By Mark Golden
Women in technology face a gender gap much wider than that faced by women in other U.S. sectors, and that is no different for female entrepreneurs in sustainable technology.
While the situation has improved somewhat in the past couple decades, there is a long way to go, according to participants in the Women Entrepreneurs in Sustainability seminar organized by the TomKat Center for Sustainable Energy. Five female inventors and a pioneering investor shared their insights for overcoming the barriers, especially given that finding investors has been challenging for all cleantech entrepreneurs the past few years.
“This industry doesn’t look like America in terms of diversity, but you don’t solve a problem until you own it and turn a light on it,” said keynote speaker Nancy Pfund, managing partner of venture capital fund DBL Partners.

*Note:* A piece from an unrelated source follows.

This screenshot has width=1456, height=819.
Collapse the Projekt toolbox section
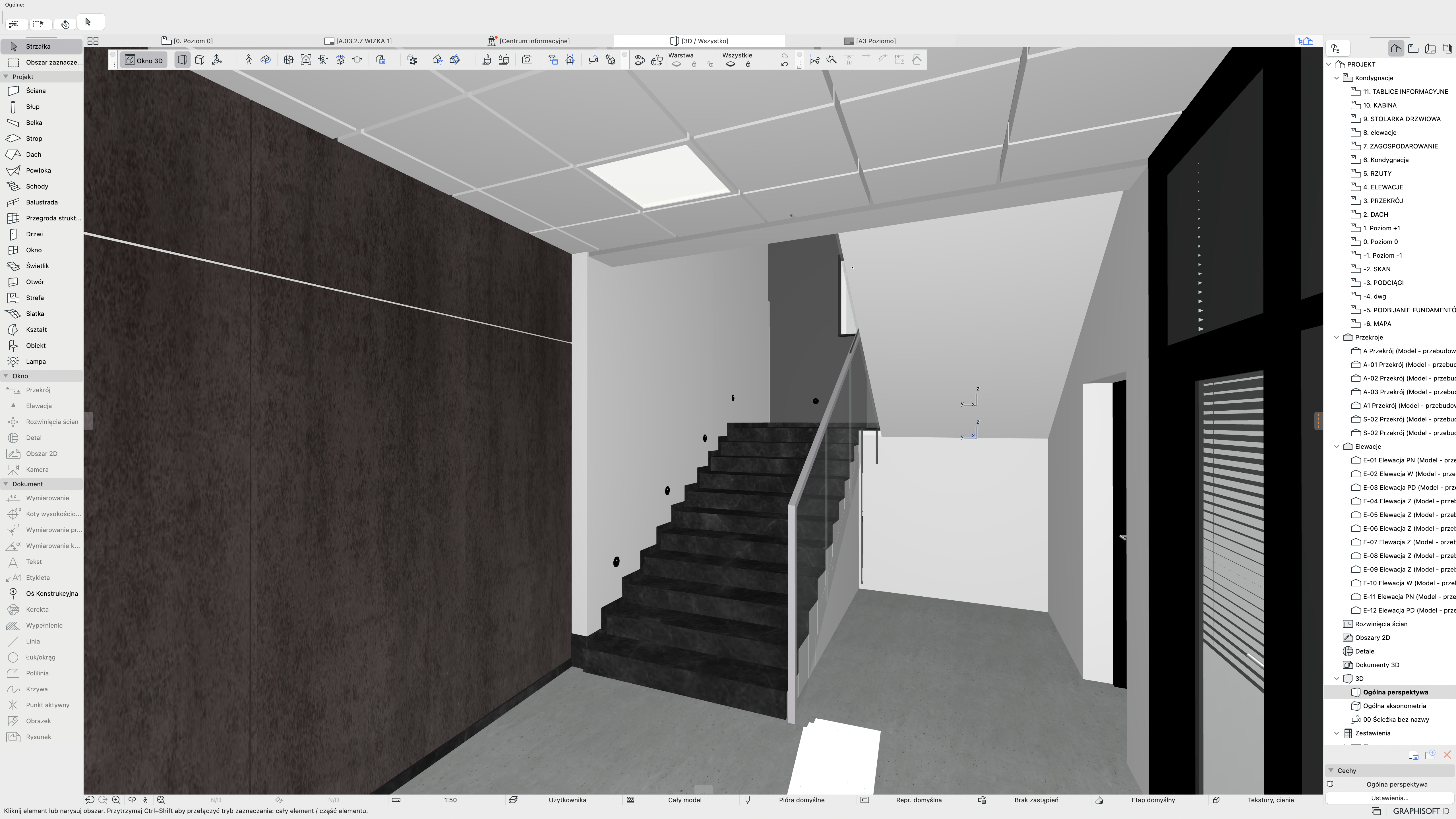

Diverse venture fund teams attract a diverse group of startups, said Pfund, and women-led, venture-backed companies have higher revenues than those operated by men. Of nine startups recently backed by DBL, six are run by women entrepreneurs, she said.
Still, according to one 2012 estimate, female-led ventures start with about an eighth of the funding of male-owned ventures, noted Stacey Bent, director of the TomKat Center. Individual investors, foundations, non-profit organizations and the government can offer a more level playing field. They are often committed to diversity as well as sustainability and the financial success of the ventures they support.
Eight of the 24 Stanford startups backed by the TomKat Center’s Innovation Transfer Program have at least one woman on the founding team. And, of the 68 students who have gone through the program to date about 25 percent are women.